6 de octubre de 2016
SALUD
Los tres errores más frecuentes en el cuidado de la vista
La automedicación, el mal uso de los anteojos, y la demora en la consulta al oftalmólogo son algunas de las causas más comunes por las que se puede dañar la visión.

La conjuntivitis es el término más utilizado para describir la inflamación de la conjuntiva, es decir, la membrana que cubre la parte interior de los párpados y la parte blanca del ojo. Puede ser causada por un virus (por ejemplo el adenovirus), una infección bacteriana, alergias o irritantes del medio ambiente.
"Suele ser una enfermedad subestimada por muchos que desconocen las complicaciones que puede acarrear, de no recurrir a un especialista", cuenta el Dr. Pablo Wainberg, Jefe de Servicio de oftalmología de Swiss Medical Center y agrega: "Hay quienes comparten la medicación, lo cual no es bueno porque favorece los contagios·.
Una de las consecuencias más graves es una queratitis, por la que no sólo se afecta a la conjuntiva sino también a la córnea; otra de las complicaciones es la formación de membranas en la conjuntiva que impiden o retrasan la curación y el acceso de medicación a la conjuntiva y que pueden dejar cicatrices conjuntivales y ojo seco como efecto secundario.
Otra de las cuestiones en que no se repara la salud de la visión es con la compra de lentes. "Algunas personas tienen la mala costumbre de comprar anteojos en farmacias, quioscos o puestos callejeros. En general, dichas personas desconocen cuál es la graduación que necesitan; prueban varios lentes y si alguno les queda bien, lo compran. Además, tampoco conocen la patología de base que les está causando dificultades para ver", estima Wainberg.
Por último, la carencia de control durante la niñez, puede ocasionar problemas visuales mayores en un futuro.

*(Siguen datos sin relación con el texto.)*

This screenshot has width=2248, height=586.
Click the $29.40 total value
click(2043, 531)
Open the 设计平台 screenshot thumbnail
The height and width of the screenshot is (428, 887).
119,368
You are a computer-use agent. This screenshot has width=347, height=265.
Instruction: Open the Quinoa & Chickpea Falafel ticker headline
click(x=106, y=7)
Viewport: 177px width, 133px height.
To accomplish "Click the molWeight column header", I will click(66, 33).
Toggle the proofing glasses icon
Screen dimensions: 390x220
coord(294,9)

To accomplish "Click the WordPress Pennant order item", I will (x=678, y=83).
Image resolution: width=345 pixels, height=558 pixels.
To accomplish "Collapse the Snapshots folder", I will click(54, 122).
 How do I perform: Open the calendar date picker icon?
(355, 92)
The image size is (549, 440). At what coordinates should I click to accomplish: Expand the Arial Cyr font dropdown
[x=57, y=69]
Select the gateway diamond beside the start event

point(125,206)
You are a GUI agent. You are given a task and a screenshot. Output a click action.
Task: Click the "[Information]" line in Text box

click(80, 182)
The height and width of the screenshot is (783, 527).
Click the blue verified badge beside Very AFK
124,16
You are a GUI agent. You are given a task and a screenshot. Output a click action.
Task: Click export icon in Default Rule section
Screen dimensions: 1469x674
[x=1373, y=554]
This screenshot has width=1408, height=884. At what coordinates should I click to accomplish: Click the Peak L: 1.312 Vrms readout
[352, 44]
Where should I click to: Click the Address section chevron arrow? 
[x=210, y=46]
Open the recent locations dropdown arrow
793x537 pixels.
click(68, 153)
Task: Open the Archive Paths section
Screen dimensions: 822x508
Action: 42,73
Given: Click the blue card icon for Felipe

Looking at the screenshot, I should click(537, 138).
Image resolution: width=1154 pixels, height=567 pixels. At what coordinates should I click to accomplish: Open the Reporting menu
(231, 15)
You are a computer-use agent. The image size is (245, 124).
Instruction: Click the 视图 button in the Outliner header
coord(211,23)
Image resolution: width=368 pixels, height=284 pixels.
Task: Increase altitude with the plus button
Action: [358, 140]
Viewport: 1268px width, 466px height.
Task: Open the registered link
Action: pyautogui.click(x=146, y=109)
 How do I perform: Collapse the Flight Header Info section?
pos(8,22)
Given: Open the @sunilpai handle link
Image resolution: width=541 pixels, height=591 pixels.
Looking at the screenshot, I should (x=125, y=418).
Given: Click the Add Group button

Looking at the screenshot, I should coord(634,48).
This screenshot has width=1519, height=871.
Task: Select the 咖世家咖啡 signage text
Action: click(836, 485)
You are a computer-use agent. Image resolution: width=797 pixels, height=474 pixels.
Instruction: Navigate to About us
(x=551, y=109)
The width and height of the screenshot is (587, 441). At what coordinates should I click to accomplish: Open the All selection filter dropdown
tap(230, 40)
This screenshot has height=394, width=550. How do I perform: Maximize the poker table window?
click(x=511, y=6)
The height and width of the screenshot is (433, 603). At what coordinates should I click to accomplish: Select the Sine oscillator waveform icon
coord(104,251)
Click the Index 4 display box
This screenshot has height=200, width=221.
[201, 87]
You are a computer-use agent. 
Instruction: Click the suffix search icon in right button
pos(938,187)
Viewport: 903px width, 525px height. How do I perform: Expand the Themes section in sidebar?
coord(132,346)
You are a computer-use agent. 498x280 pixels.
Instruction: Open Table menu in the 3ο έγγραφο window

En este sentido, el especialista explica que "Los chicos a diferencia de los adultos no manifiestan claramente qué les sucede porque, en la mayoría de los casos, lo desconocen o creen que su visión es normal". De allí la importancia de que visite al oftalmólogo durante los primeros meses de vida y a los 5 años, y luego, visitas intermedias según el criterio del profesional.
"Cuanto más temprano se comience el tratamiento, mayor efectividad tendrá en la recuperación de la visión. Cuidar los ojos es sumamente importante, ya que la visión es una bendición", concluyó Wainberg.